En philosophie, veut-on savoir ce que pense l’Univers ? Il ne pense pas, et cependant il est souvent question de philosophie dans ses colonnes ; mais deux mots seulement, le panthéisme et le rationalisme, font tous les frais de sa science. Tout philosophe qui n’exagère pas de Maistre ou de Bonald est panthéiste ou rationaliste, par conséquent damné, et responsable des crimes qui se jugent en cour d’assises.

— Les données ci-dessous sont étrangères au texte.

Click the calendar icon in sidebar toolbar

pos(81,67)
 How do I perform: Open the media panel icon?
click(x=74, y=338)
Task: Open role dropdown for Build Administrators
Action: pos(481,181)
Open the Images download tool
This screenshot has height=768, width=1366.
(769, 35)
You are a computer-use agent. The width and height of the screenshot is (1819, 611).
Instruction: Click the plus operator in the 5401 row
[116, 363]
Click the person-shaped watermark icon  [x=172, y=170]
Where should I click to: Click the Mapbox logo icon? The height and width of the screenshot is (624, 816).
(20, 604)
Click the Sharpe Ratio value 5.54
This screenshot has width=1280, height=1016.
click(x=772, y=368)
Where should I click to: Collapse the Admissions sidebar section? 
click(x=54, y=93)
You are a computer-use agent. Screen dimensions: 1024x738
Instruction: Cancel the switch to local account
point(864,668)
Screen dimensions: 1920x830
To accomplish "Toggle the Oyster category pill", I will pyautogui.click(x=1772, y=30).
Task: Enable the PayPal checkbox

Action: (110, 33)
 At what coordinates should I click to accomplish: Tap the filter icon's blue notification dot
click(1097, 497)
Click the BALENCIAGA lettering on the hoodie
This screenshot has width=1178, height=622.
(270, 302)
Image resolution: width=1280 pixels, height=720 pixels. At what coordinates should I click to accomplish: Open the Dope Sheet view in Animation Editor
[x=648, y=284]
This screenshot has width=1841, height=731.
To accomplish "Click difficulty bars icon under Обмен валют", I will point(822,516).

Or, s’il est vrai, comme le prétend l’Univers, qu’il y ait de nos jours un antagonisme ardent entre la religion et la philosophie, entre la raison et la foi, quel doit être le véritable but du travail des intelligences catholiques ? N’est-ce pas l’accord de la foi et de la raison ? Attaquer sans cesse au nom de la religion la liberté de la pensée, n’est-ce pas provoquer les libres penseurs à la guerre, et les amener tôt ou tard à s’attaquer à leur tour aux croyances par le doute philosophique ? Déclarer en outre, au nom de l’autorité, que la philosophie ne peut s’accorder

  1. Dans la première partie de ce travail, on a imprimé que MM. de Riancey étaient fondateurs du Cercle catholique ; c’est l’Institut catholique que nous avons voulu dire, dont MM. de Riancey ont été les plus actifs promoteurs.